Due to the increasing international competition and the resulting pricing pressure it is imperative to avoid the use of expensive alloying elements during the production of aluminium castings. The piston alloy A 332 shows an optimum combination of mechanical and casting properties and an attractive cost‐performance ratio whereas nickel is the most expensive alloying element. A substitution of nickel by a combined addition of low contents of cobalt and zirconium has the potential capacitiy to increase the mechanical properties and reduce the costs of the alloy. At Clausthal University of Technology Thermo‐Calc simulations and casting experiments were carried out to investigate the effect of the nickel subtitution. Thermo‐Calc‐simulations were made to analyze the intermetallic phases in these alloys. These simulations were evaluated by observations under optical microscope and SEM of specimens poured into permanent moulds.

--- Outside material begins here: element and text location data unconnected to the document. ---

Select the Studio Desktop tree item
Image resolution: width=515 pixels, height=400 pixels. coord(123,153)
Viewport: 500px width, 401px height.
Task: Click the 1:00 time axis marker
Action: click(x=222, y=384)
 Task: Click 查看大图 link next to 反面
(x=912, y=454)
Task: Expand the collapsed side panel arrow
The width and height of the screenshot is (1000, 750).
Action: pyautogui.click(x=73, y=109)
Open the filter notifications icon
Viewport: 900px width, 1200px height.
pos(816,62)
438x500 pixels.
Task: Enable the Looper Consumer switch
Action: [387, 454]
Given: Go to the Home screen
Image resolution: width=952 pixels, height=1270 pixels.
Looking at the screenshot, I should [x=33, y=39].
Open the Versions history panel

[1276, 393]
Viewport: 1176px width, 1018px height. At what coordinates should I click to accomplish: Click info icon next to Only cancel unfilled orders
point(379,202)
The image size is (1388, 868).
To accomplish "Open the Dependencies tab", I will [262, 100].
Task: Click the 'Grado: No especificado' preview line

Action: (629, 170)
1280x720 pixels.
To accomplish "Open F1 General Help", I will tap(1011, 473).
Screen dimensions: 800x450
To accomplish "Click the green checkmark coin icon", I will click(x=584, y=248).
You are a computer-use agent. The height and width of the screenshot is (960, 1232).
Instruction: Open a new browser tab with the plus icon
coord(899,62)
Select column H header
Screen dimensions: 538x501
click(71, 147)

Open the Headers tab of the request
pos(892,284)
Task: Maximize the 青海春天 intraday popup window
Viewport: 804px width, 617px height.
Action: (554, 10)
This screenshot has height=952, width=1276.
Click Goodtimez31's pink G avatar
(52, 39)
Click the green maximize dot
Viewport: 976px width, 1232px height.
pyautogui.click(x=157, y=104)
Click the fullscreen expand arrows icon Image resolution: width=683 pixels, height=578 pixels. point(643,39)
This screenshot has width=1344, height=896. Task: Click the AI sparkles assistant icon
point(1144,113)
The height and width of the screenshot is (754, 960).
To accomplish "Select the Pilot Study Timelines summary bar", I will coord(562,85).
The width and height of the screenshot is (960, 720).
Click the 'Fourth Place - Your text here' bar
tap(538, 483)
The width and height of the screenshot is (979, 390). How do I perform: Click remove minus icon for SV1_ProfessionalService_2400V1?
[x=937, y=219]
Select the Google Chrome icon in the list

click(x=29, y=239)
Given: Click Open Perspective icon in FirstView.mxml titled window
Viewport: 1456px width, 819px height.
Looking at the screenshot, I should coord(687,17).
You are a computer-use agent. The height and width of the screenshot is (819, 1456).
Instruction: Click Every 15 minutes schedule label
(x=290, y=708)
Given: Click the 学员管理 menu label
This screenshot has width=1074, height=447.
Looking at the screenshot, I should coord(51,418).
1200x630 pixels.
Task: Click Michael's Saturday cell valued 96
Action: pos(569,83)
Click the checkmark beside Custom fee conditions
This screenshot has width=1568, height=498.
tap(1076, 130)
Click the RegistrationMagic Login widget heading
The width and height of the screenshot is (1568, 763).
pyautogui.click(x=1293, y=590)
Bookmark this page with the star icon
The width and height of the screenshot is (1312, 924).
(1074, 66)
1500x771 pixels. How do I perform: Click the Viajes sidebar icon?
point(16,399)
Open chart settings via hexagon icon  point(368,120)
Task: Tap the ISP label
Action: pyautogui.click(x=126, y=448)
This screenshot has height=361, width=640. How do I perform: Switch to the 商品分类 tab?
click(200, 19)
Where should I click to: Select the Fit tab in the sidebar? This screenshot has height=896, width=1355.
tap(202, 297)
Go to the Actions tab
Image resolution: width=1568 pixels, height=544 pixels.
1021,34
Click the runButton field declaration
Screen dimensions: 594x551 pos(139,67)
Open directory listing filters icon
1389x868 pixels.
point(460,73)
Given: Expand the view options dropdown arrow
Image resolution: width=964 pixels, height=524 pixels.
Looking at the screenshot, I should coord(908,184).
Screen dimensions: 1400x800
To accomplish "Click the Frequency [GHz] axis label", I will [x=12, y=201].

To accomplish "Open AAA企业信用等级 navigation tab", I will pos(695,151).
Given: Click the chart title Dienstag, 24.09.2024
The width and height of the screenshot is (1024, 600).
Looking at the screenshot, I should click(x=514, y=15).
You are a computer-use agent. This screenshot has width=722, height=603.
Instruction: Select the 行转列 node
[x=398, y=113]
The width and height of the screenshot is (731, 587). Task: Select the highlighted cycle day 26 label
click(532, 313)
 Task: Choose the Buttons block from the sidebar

The size and morphology of the intermetallic phases and the primary silicon was analyzed by the use of image analysis software. The mechanical properties of the alloys were determined by tensile tests at room temperature, 250° C and 350° C. The tensile specimens were tested in as‐cast and pre‐aged condition. The effect on the castability was characterized by determining the flow length and the susceptibility to form shrinkages and hot cracks. The standard alloy A 332 and the new piston alloy with cobalt and zirconium were compared. The new alloy AlSi12,6Cu1Mg1CoZr exhibits a yield strength of 115 MPa and a tensile strength of 171 MPa at 250° C in pre‐aged condition (250° C/100 h). At 350° C the new alloy displays a yield strength of 57 MPa and a tensile strength of 85 MPa in pre‐aged condition (350° C/100h). Compared to the reference alloy AlSi12,6Cu1Ni1Mg1 the yield strength at 250° C was improved about 25% and the yield strength at 350° C about 7%. The favorable castability of the reference alloy is not affected by the substitution of nickel. These results prove the development of a heat‐resistant, thermally stable alloy without nickel. The mechanical properties and the cost‐performance ratio are superior to the standard alloy. The competitiveness of the new piston alloy was improved significantly.